In 2016, after court-ordered redistricting created a redrawn Senate district in his area, Artiles opted to run for the seat against incumbent Democratic Senator Dwight Bullard. Artiles was aided by the new district's demographics, which was 75% Hispanic. Artiles's campaign ran a series of ads criticizing Bullard for touring Israel with a guide from the pro-Palestinian Boycott, Divestment and Sanctions movement, and for his support of Black Lives Matter, which Artiles's campaign called a "terrorist organization". Artiles ultimately won the general election, 51 to 41%.

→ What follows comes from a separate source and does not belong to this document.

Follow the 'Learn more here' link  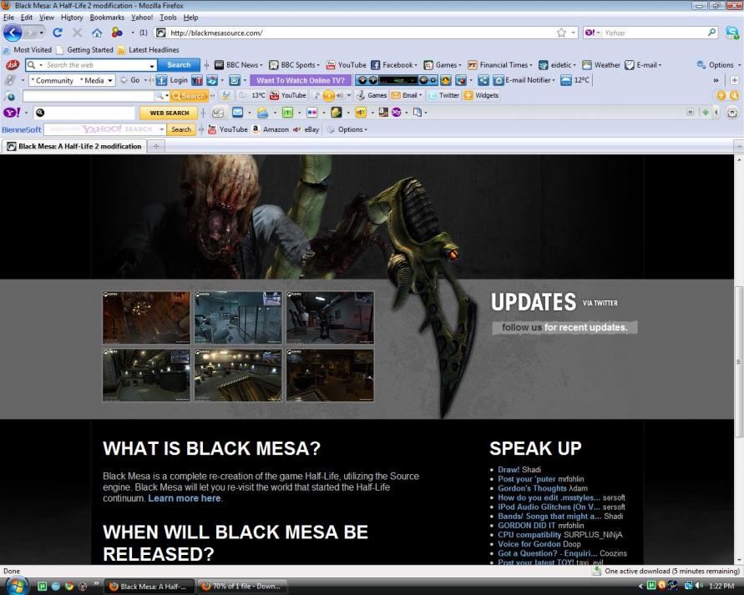[184, 498]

In the preliminary committee meetings before the 2017 Senate session began, Artiles proposed SJR 134, a bill that, effectively, would require Miami-Dade County to elect a county-wide sheriff. In 1996, Miami-Dade voters changed the structure of the local government to allow the mayor to appoint a police director for the county. SJR 134 would remove this power from the mayor. The bill courted controversy with other Miami-Dade senators and local activists, who accused Artiles of selling out his constituents

==Legal Controversies==
===Use of racial slurs===
On April 17, 2017, Artiles, over drinks at the Governors Club with two black senators, called one of them a "bitch" and a "girl," referred to six Republican senators as "niggers," called the Republican Senate President Joe Negron a "pussy," and used the phrase "fucking asshole." He later claimed that he used the word "niggas" instead of "niggers," suggesting that his usage was appropriate.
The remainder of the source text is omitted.